Wind energy provides up to 3,000 direct and indirect jobs in Minnesota, and research shows one 250-megawatt wind project will create 1, 079 jobs over the life of the project. Meanwhile, more than 100 businesses already exist throughout Minnesota in the solar industry. Implementing the Solar Energy Jobs Act — one of the key priorities of the group — will create over 2,000 permanent jobs in the first year after the standard is passed, and thousands of jobs over the life of the policy.

“Minnesota utilities will be making many important decisions about replacing or adding generation over the next decade. Increasing the state’s renewable energy requirement will ensure Minnesota continues to be a leader in renewable energy and captures the jobs that are created to support the wind and solar industries,” said Beth Soholt, Executive Director of Wind on the Wires.

The 10 percent solar energy standard would help put solar on more than 200,000 rooftops across the state, making it easier for the average Minnesotan to be an energy producer, not just a consumer.

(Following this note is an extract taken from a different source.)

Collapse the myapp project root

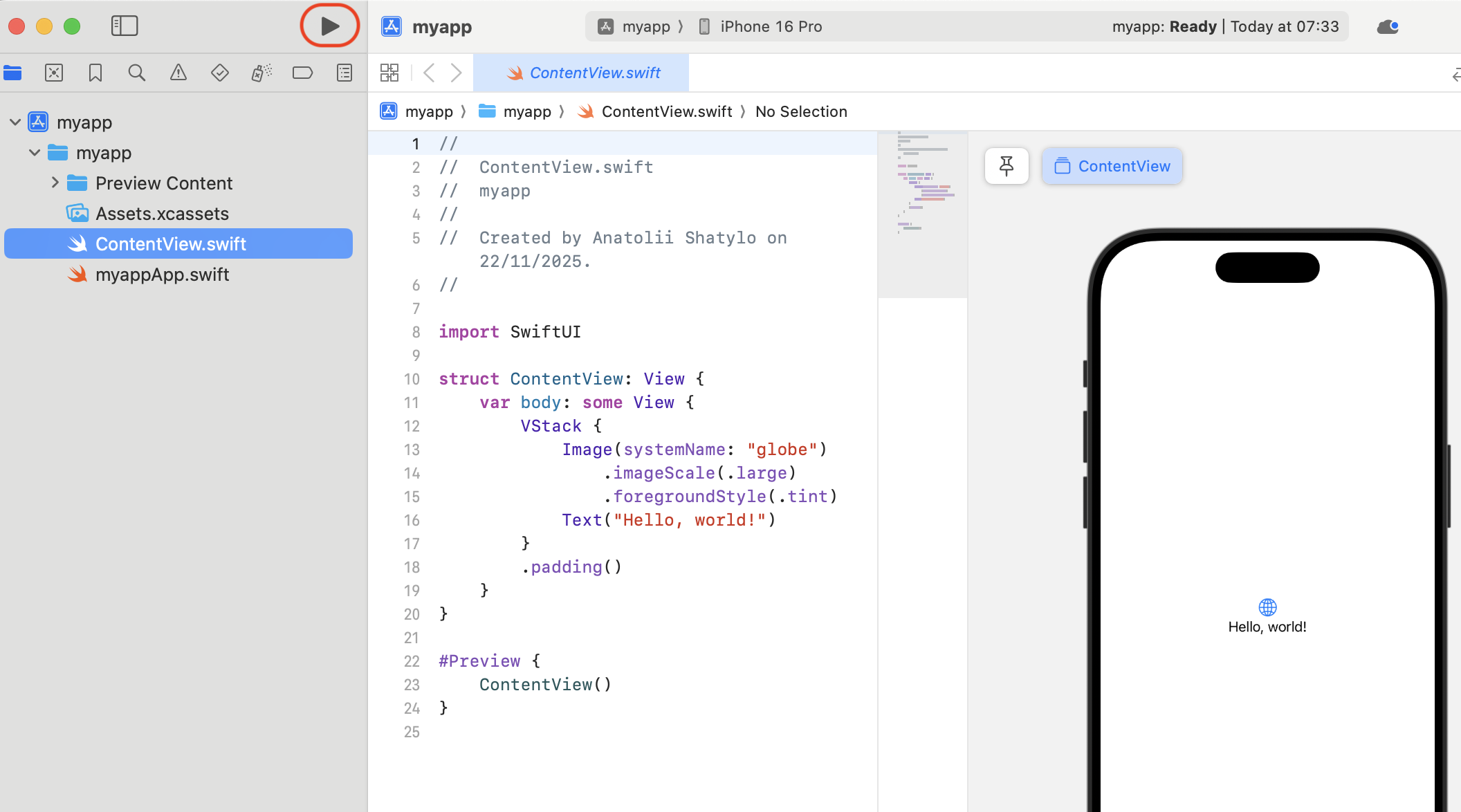15,122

Meanwhile, energy efficiency investments create more jobs than equivalent investments in fossil fuels. The U.S. in 2010 had at least 830,000 jobs related to energy efficiency, and that number is increasing at 3 percent per year.

“Lutherans recognize that advocating for a clean energy future is rooted in a biblical mandate to care for creation,” said Reverend Mark Peters, executive director of the Lutheran Coalition for Public Policy in Minnesota (LCPPM). “For 25 years, LCPPM has been proud to support Lutheran leaders from congregations across Minnesota in their advocacy for a clean energy future.”

Representing youth environmental advocates, Katie Mercer-Taylor, a Roseville high school senior and co-chair of the Youth Environmental Activists of Minnesota (YEA! MN), which is a program of the Will Steger Foundation, added, “Young people from around Minnesota are committed to work with policy makers to make the next big leap toward a sustainable energy future — clean energy jobs are central to the future Minnesota’s young people demand.”